§ **ASSIGNED TASK A**
Please recast the paragraph beginning "All but a few journalists" in the editor's note on TWA Flight 800 as a short list that keeps its main facts.
§ **ASSIGNED TASK B**
Carry on the editor's note on TWA Flight 800 from its final sentence.
EXCERPT: Begin
Editor’s note: On the evening of July 17, 1996, at 8:19 p.m., TWA Flight 800, a Boeing 747, took off from Kennedy Airport, bound for Paris. At 8:31 p.m., over 730 people watched Flight 800 explode, killing all 230 of the people aboard.
Not long afterwards, millions of Americans watched their televisions in fascinated horror as search and rescue crews looked for survivors among the flaming debris. Only dead bodies were recovered.
Flight 800 is mostly an ugly memory for people these days. The U.S. government issued an explanation that a fuel tank had somehow exploded. Yet, they flatly denied any evidence existed of foul play, including the possibility that Flight 800 had been blown out of the air by a missile.
All but a few journalists accepted the government’s version of events. Few bothered to investigate the numerous eyewitnesses, the radar records and the physical evidence that all suggested a strikingly different explanation of Flight 800′s untimely demise. And those few who did question the government’s version were made to look like fools or, worse, thrown in jail and prosecuted as criminals for meddling in an official investigation.
What really happened to Flight 800? In light of recent FBI disclosures of buried evidence that have resulted in a postponement of the execution of convicted Oklahoma City bomber Timothy McVeigh, new questions are being raised about other high-profile U.S. government terrorism investigations – including the explosion of TWA Flight 800 in 1996.
Today, WorldNetDaily begins a daily five-part series of explosive commentaries by independent writer and Emmy-award-winning producer Jack Cashill detailing what he has learned in the course of producing “Silenced: Flight 800 and The Subversion of Justice,” a documentary video which presents compelling evidence that Flight 800 was indeed shot down by missile fire and of the massive cover-up that followed that tragic event by the federal government.
EXCERPT: End
DATASET EXTRACT: Begin
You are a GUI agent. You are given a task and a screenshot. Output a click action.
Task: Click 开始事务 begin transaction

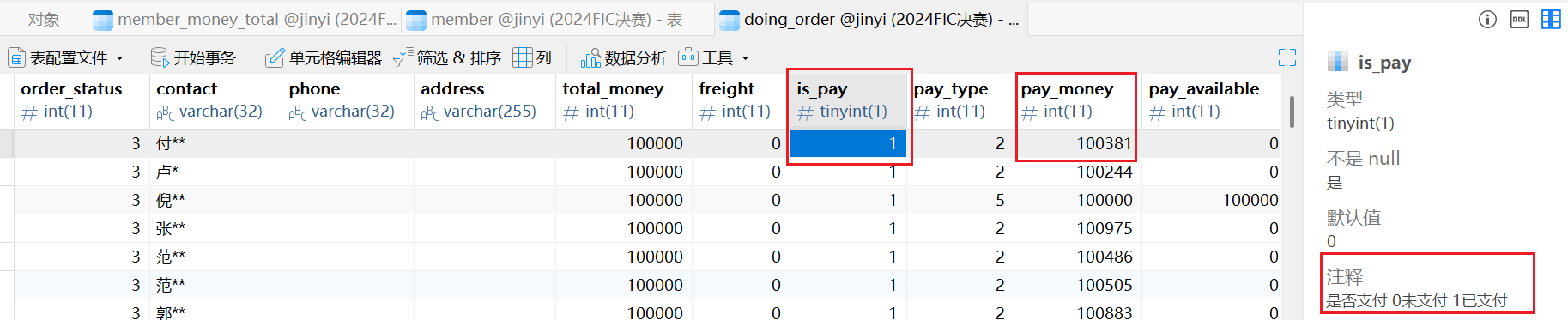tap(193, 57)
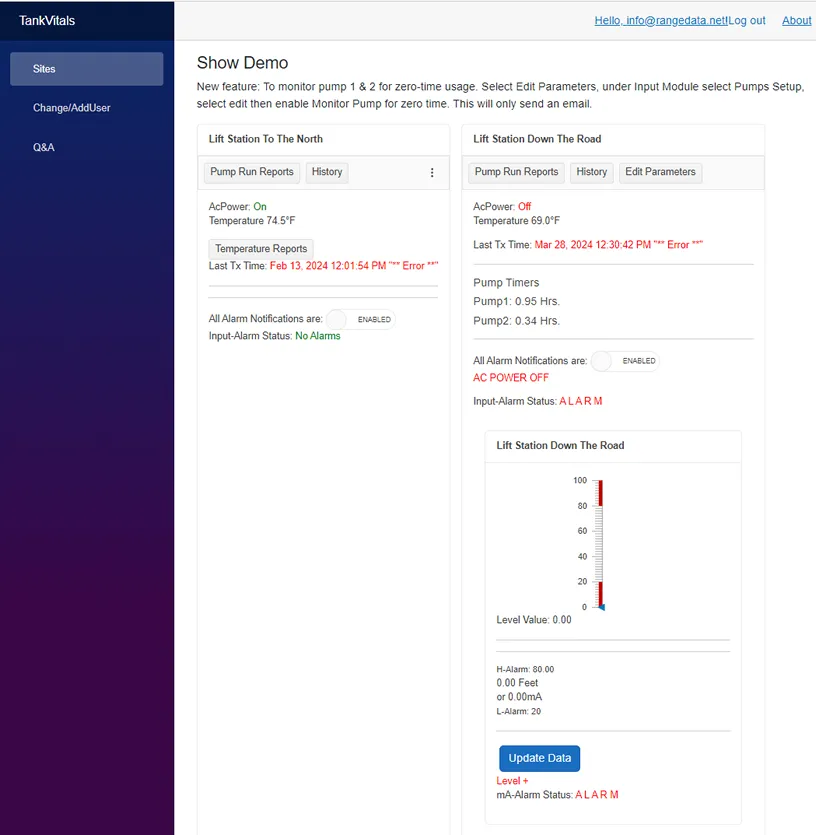Open the three-dot menu on Lift Station To The North
Image resolution: width=816 pixels, height=835 pixels.
pos(432,173)
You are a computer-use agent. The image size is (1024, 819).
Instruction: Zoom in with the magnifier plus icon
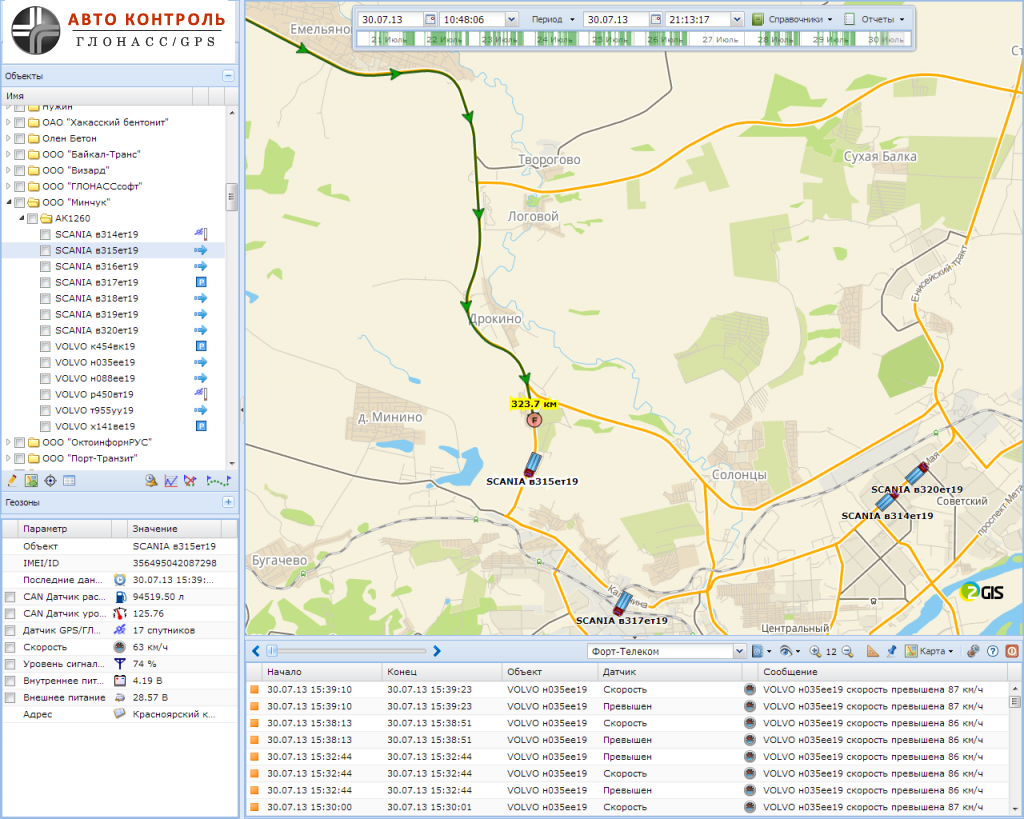click(x=815, y=651)
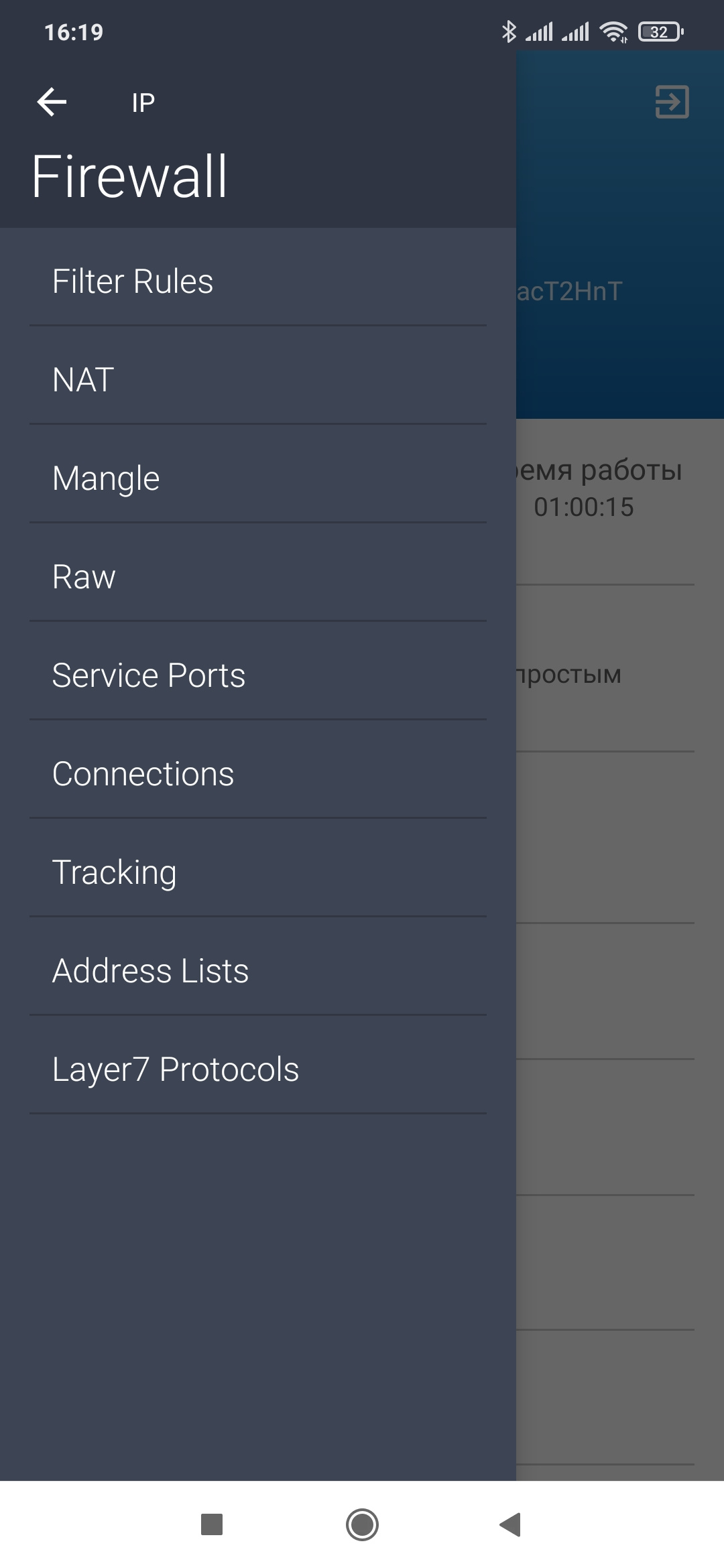Tap the IP parent menu label

point(143,103)
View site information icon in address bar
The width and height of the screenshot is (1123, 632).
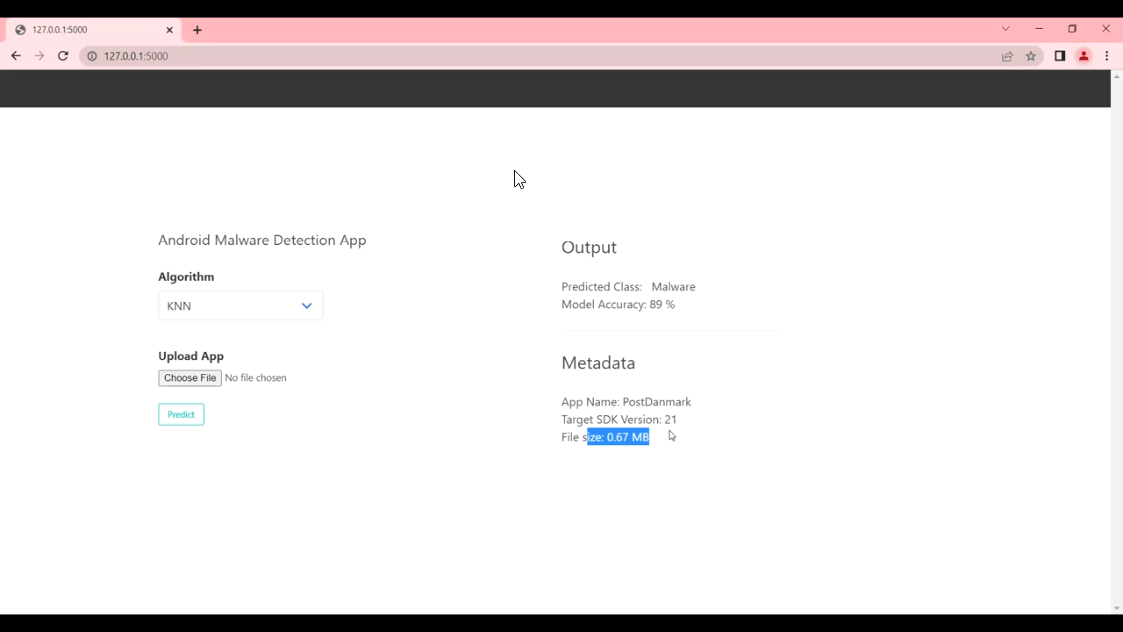(x=92, y=56)
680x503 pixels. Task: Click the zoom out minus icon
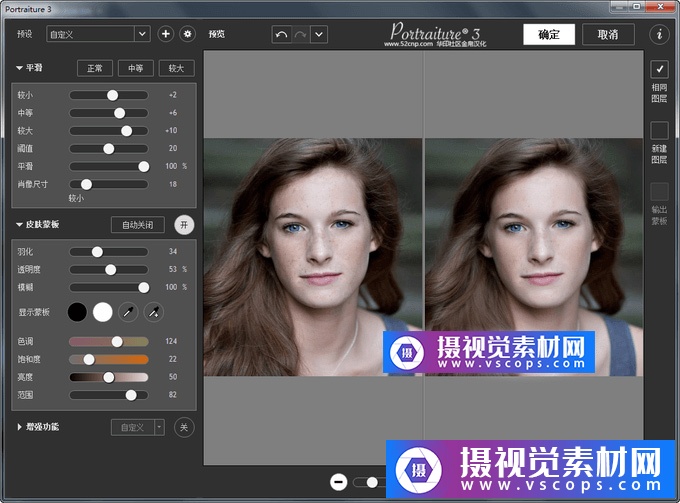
DATASET EXTRACT: End
§ **TASK RESULT A**
- Nearly all journalists accepted the government's account of events.
- Few looked into the many eyewitnesses, the radar records and the physical evidence, all of which suggested a strikingly different explanation for the loss of Flight 800.
- The few who questioned the government's account were made to look like fools or, worse, jailed and prosecuted as criminals for meddling in an official investigation.

§ **TASK RESULT B**
Our dark places
“You don’t want to go there, Jack.”
I do not know how clich?s emerge, but this one seems to have my name on it. I have heard it said in recent weeks more times than I could count or care to recall.
Not from my liberal friends. Willfully clueless the past eight years, these folks have not even heard of, say, Juanita Broaddrick or the Sudanese aspirin factory. Were I to tell them that the Clinton White House covered up a missile strike on an American airline off the coast of Long Island, and that I was producing a documentary about the same, they would think me daft.
My conservative friends, on the other hand, don’t think me daft at all. Most of them believe Clinton corrupt enough to attempt a crime of this magnitude, and half of them think him capable. It is they who don’t want me “to go there.”
“What if all evidence leads in that direction?” I ask.
It doesn’t seem to matter. Like Conrad’s Marlow, these otherwise rational Main Streeters seem “unnerved by a sheer blank fright, pure abstract terror.” I wish I were overstating the problem, but I am not.
Too many ordinary citizens have reconciled themselves to an enduring heart of American darkness, one that can swallow reputations and bank accounts whole and possibly even lives. “Look what they did to Pierre Salinger.” And it is to these dark places they don’t want me to go – even if Clinton no longer mans the gate.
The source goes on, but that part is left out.